** start of SELECTED TEXT **

In August, it will be two decades since the team at stockbrokers Senekal, Mouton & Kitshoff gave managing partner Jannie Mouton the biggest gift of his life. By firing him a few months short of his 50th birthday, they forced the lad from dusty Carnarvon to re-assess his life. The result was the birth of what is today the R44bn PSG Group whose success has fulfilled the wildest dreams of now fabulously wealthy Mouton. To celebrate his group’s second decade, Mouton shared the 20 key lessons he has learnt with an audience of 700 at PSG Konsult’s annual conference last week. Here are my notes. – Alec Hogg 

By Jannie Mouton* 

1. Never give up – 

On 5 August 1995 the partners kicked me out of my stockbroking firm. Looking back, it was the best thing that could ever have happened to me. It forced me to start again. My learning from this: never give up.

Jannie Mouton examining his books
Jannie Mouton (68) keeps his favourite books in his office for easy reference – and as a reminder of the work he did after being fired.

2. Read and study –

After being fired, I had time on my hands and started to read and summarise books about successful people like Warren Buffett. If you have the time, read as much as you can. Especially about business and books on winners.

3. Analyse yourself –

During this time I did a SWAT analysis on myself, drawing up a list of my strong and weak points. Once you’re finished it’s best to discuss your analysis with people you know well. After telling my wife the list showed lots of strengths and very few weaknesses, she suggested I go back and do some more work on it…..

4. Analyse the environment –

There are opportunities everywhere. For instance, many people are worried about South Africa and can only see problems. For me the environment throws up obvious opportunities in education, banking and the food sector. Also, now, in electricity. The country will be doing just fine in 10 years. So work at ways of taking advantage of other people’s pessimism.

** end of SELECTED TEXT **
** start of RECORDS SUPPLIED **

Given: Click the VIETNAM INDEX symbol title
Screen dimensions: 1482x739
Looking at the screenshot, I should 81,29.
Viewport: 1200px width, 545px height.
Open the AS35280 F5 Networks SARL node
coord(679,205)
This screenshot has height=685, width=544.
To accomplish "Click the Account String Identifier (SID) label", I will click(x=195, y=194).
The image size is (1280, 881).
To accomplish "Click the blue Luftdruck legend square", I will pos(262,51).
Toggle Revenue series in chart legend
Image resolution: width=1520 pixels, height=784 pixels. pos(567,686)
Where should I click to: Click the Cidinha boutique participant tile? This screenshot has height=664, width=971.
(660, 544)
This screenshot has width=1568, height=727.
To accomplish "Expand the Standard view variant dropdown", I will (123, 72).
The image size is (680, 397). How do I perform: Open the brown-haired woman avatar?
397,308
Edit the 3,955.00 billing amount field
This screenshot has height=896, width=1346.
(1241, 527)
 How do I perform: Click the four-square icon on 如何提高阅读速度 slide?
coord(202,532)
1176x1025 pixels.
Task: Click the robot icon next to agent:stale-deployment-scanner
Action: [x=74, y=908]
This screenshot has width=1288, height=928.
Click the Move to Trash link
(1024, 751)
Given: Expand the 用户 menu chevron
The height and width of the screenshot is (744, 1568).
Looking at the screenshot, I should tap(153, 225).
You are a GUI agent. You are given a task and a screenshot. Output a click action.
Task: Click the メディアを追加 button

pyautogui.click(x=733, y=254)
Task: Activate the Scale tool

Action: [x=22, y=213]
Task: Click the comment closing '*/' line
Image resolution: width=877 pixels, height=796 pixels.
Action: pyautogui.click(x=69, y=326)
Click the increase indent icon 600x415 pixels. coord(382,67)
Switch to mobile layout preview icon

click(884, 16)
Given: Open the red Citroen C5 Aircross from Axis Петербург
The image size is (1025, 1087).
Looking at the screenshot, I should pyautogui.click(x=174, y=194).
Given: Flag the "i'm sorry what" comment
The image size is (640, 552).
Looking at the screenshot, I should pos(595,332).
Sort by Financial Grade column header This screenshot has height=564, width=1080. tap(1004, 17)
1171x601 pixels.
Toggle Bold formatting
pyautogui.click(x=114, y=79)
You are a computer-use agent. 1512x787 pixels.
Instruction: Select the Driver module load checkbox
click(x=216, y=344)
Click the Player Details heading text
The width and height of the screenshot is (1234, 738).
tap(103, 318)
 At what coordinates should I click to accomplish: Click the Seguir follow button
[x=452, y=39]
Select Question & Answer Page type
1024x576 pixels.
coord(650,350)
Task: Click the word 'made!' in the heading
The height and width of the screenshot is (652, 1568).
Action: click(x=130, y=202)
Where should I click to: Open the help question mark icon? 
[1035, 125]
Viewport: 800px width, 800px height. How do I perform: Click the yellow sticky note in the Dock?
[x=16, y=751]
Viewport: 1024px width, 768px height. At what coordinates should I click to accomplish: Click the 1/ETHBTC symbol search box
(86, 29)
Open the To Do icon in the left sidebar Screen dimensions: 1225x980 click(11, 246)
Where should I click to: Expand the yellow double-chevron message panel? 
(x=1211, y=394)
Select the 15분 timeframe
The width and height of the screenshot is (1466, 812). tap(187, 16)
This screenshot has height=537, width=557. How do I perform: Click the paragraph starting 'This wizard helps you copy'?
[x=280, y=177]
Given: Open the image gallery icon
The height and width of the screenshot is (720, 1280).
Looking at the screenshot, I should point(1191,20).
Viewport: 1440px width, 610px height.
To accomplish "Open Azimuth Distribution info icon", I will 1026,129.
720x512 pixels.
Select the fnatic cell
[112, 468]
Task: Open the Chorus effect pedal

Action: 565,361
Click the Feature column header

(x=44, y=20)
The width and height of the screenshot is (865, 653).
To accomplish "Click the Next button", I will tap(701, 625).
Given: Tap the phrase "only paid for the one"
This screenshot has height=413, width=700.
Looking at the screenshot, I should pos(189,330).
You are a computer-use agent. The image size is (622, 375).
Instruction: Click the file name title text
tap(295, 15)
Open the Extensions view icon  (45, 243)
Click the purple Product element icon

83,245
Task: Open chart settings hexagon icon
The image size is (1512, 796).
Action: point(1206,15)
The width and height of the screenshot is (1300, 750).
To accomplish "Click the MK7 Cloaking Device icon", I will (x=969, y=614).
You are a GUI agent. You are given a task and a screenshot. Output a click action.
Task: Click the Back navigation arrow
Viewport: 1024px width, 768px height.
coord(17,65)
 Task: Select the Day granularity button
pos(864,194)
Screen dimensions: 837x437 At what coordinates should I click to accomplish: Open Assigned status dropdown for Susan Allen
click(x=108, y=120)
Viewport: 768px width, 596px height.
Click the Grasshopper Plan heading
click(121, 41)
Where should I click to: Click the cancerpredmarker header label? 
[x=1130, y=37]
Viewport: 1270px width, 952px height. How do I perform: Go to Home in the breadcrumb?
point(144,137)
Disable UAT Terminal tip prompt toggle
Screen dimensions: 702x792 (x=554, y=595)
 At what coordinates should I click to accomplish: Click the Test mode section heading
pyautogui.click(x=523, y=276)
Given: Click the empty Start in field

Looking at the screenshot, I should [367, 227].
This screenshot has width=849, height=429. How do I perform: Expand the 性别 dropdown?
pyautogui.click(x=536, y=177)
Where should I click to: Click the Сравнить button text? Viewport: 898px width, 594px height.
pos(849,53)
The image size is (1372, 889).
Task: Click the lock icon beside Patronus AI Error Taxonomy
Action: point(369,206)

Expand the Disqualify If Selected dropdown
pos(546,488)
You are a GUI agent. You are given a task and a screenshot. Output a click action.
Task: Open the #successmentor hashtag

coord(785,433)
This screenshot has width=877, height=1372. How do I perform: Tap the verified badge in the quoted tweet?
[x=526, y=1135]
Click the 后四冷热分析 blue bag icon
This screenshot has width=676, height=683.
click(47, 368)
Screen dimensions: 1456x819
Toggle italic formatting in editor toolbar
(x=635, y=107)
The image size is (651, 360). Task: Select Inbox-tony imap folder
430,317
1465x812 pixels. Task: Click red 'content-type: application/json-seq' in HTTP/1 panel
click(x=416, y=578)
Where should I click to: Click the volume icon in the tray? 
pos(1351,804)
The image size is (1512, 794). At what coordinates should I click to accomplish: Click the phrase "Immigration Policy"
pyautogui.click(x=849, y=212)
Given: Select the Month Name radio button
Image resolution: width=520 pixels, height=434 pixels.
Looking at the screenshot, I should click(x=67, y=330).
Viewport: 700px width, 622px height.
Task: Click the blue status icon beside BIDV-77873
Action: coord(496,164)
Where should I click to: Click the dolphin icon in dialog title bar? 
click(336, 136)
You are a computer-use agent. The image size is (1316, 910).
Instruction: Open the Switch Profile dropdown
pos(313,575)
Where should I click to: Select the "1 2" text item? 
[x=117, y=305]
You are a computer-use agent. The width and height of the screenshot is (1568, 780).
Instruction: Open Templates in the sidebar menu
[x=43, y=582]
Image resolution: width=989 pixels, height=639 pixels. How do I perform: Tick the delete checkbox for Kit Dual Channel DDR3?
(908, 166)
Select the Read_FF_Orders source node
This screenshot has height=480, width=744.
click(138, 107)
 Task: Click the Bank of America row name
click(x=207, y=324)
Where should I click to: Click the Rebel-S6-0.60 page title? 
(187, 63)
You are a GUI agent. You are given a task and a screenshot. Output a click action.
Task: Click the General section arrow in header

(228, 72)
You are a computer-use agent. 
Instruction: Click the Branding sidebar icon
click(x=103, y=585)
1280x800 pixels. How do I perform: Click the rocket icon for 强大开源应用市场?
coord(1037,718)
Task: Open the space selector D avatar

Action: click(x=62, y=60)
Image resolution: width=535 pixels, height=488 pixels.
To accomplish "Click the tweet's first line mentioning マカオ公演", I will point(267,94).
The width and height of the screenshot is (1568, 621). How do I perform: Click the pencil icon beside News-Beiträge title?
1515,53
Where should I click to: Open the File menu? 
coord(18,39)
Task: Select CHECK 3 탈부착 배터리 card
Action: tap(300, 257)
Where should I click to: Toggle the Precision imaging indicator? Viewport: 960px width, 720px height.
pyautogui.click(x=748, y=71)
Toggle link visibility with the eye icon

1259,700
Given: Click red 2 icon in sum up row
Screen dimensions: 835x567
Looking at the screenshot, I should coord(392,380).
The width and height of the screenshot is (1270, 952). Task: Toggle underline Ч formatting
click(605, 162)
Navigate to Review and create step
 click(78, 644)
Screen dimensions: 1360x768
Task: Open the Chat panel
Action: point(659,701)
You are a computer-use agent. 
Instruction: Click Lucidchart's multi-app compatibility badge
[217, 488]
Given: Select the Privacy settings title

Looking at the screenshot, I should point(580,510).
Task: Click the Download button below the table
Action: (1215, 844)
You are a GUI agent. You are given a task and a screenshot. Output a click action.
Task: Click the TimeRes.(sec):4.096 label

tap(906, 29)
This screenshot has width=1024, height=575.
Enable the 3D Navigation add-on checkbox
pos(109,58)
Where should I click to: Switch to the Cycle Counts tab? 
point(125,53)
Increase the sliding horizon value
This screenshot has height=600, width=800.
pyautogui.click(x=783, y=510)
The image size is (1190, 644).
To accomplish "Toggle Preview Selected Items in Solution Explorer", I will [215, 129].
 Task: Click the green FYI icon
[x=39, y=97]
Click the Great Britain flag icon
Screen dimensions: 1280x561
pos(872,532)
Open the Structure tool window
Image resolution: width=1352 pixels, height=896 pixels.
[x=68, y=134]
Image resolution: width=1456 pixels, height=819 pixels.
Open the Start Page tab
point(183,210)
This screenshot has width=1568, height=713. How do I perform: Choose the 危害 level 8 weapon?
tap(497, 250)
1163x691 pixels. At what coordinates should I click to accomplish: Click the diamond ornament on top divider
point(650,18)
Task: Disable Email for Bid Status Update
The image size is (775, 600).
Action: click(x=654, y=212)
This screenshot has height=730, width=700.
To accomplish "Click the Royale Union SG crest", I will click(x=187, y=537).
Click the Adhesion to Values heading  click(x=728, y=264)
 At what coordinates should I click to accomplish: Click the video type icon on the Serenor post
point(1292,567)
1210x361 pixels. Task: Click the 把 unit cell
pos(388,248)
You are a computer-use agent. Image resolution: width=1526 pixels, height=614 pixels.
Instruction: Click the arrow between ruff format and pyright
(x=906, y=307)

** end of RECORDS SUPPLIED **

▶ **AIM OF THE TASK**: Copy out the Jannie Mouton piece above word for word, from its opening line through the end of the fourth lesson.

▶ **THE REPLY**:
In August, it will be two decades since the team at stockbrokers Senekal, Mouton & Kitshoff gave managing partner Jannie Mouton the biggest gift of his life. By firing him a few months short of his 50th birthday, they forced the lad from dusty Carnarvon to re-assess his life. The result was the birth of what is today the R44bn PSG Group whose success has fulfilled the wildest dreams of now fabulously wealthy Mouton. To celebrate his group’s second decade, Mouton shared the 20 key lessons he has learnt with an audience of 700 at PSG Konsult’s annual conference last week. Here are my notes. – Alec Hogg 

By Jannie Mouton* 

1. Never give up – 

On 5 August 1995 the partners kicked me out of my stockbroking firm. Looking back, it was the best thing that could ever have happened to me. It forced me to start again. My learning from this: never give up.

Jannie Mouton examining his books
Jannie Mouton (68) keeps his favourite books in his office for easy reference – and as a reminder of the work he did after being fired.

2. Read and study –

After being fired, I had time on my hands and started to read and summarise books about successful people like Warren Buffett. If you have the time, read as much as you can. Especially about business and books on winners.

3. Analyse yourself –

During this time I did a SWAT analysis on myself, drawing up a list of my strong and weak points. Once you’re finished it’s best to discuss your analysis with people you know well. After telling my wife the list showed lots of strengths and very few weaknesses, she suggested I go back and do some more work on it…..

4. Analyse the environment –

There are opportunities everywhere. For instance, many people are worried about South Africa and can only see problems. For me the environment throws up obvious opportunities in education, banking and the food sector. Also, now, in electricity. The country will be doing just fine in 10 years. So work at ways of taking advantage of other people’s pessimism.